Breaking down voting blocs: None of these achievements would have been possible had the United States not invested considerable diplomatic capital in breaking down voting blocs in the UN—such as the Nonaligned Movement (NAM) and Organization of Islamic Cooperation (OIC)— that have long obstructed decisive action. By actively courting nontraditional partners in Geneva as well as in capitals, U.S. diplomats forged new relationships that were decisive to passing resolutions with cross-regional support.

Remaining Challenges

These achievements notwithstanding, U.S. membership hasn’t remedied all of the Human Rights Council’s chronic ills.

Membership: Browsing the HRC’s roster of members, it’s easy to question the body’s credibility. Year after year, countries with egregious human rights records like Russia, China, and Saudi Arabia continue to secure seats. Supporters of the Human Rights Council had hoped that its composition would be an improvement on the CHR, since HRC membership requires election by a majority of states in the UN General Assembly. Unfortunately, these reforms have failed to keep human rights offenders off the HRC, where they continue to water down language and obstruct resolutions.

Israel: Disproportionate focus on Israel—one of the biggest U.S. criticisms of the former CHR—is a major problem. Even as other human rights abusers evade scrutiny, Israel remains the subject of a stand-alone HRC agenda item. Ending, or at least alleviating, the Council’s disproportionate focus on Israel was one of the Obama administration’s chief motivations for reengaging the HRC in 2009. Six years later, the HRC’s record on Israel is mixed. Deft U.S. diplomacy has facilitated some progress in normalizing the HRC’s treatment of Israel, including by securing Israel’s admission into the Western European and Other States Group (WEOG) in 2013. In return, Israel agreed to participate in its Universal Periodic Review, thereby ending its boycott of the Council. This was a victory for the United States and Israel, but also for the Human Rights Council itself. Nonetheless, the United States hasn’t succeeded in significantly reducing the HRC’s bias toward Israel. This isn’t to suggest that the Council should let Israel’s human rights record go unchallenged. Rather, Israel’s abuses should be judged alongside those of other countries, not in a class of its own.

What Next?

As a nonmember, the United States must consolidate the gains it’s made over the past six years while preventing the resurgence of the Council’s worst tendencies. Luckily, nonmember status won’t inhibit Washington’s ability to exert influence in the HRC. The United States should use its large diplomatic presence in Geneva in two ways.

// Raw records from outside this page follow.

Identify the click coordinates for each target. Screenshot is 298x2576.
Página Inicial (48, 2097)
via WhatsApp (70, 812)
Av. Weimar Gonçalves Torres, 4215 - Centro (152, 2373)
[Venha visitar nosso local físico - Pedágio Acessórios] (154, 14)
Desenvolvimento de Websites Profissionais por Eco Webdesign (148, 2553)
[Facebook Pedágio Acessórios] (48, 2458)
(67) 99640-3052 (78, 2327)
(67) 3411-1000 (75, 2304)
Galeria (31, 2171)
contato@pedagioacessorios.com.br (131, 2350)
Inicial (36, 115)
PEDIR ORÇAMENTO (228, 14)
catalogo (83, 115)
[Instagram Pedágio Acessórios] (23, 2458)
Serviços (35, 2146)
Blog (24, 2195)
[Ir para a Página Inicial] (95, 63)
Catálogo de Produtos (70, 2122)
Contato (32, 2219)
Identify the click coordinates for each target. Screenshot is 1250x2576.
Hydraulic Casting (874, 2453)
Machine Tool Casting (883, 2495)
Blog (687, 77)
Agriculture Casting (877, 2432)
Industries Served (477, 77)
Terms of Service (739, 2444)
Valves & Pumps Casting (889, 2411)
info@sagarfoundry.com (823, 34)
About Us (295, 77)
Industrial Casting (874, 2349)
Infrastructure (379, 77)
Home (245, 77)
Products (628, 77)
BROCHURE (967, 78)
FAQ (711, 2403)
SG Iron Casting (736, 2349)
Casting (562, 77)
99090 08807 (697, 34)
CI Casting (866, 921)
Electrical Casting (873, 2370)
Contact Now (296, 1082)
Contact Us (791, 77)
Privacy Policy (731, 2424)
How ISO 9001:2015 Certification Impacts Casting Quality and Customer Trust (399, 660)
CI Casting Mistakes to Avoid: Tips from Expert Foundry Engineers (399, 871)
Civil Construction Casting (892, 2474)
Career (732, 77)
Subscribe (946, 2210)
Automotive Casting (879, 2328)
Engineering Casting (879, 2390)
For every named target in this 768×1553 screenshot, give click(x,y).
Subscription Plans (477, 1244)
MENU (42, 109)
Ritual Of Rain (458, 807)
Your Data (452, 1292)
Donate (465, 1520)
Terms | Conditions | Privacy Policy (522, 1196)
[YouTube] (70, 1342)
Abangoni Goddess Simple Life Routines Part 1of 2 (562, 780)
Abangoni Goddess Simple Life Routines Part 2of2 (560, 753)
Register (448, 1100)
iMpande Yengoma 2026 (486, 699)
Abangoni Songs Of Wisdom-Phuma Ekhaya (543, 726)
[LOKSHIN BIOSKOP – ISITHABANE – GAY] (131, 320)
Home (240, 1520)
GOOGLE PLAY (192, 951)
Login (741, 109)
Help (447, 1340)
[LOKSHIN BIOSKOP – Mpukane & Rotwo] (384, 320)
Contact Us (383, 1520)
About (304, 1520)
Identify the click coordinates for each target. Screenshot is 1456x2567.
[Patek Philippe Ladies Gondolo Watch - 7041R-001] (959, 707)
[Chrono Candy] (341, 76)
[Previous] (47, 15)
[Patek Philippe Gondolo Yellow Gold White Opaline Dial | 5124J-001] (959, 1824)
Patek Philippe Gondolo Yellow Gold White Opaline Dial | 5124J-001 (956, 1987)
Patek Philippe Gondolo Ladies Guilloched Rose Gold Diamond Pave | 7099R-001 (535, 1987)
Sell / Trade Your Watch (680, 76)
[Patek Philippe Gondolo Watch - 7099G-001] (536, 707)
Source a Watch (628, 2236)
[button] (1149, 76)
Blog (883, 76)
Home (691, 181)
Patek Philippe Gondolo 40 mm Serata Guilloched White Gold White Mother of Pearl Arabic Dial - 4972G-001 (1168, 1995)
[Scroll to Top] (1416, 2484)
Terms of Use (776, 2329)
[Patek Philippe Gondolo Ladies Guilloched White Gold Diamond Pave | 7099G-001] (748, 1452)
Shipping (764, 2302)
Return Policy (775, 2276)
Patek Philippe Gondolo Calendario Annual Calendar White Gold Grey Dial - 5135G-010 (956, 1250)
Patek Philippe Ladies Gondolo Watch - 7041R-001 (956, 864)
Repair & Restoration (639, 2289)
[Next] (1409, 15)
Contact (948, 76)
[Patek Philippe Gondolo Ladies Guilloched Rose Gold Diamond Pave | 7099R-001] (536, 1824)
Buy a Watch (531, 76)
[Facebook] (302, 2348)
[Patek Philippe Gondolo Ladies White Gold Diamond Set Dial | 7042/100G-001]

First, the United States should leverage its convening power to continue building cross-regional coalitions with likeminded governments as well as nontraditional partners. Last year’s progress on LGBT rights was made possible through close U.S. collaboration with South American sponsors, whose leadership bestowed greater legitimacy upon the resolution. The resolution even earned support from traditional U.S. “adversaries,” such as Cuba and Venezuela. U.S. diplomats should aim to replicate these successes across other issue areas.

Second, the United States shouldn’t lose sight of its goal of strengthening the Council’s membership. There are plenty of UN member states that abide by their human rights obligations but don’t have the resources to fully participate in the HRC. The U.S. Mission in Geneva should marshal resources to assist these countries in elections for HRC membership and, once elected, help build their diplomatic capacities in Geneva.

Finally, as the race for the White House heats up, it’s worth considering what tack the next administration—whether Democratic or Republican—would take on the Human Rights Council. While candidates from both parties will be tempted to focus exclusively on the Council’s weaknesses, they would do well to remember the lessons of the previous six years: on the whole, the HRC performs best when the United States participates, not when it sits on the sidelines.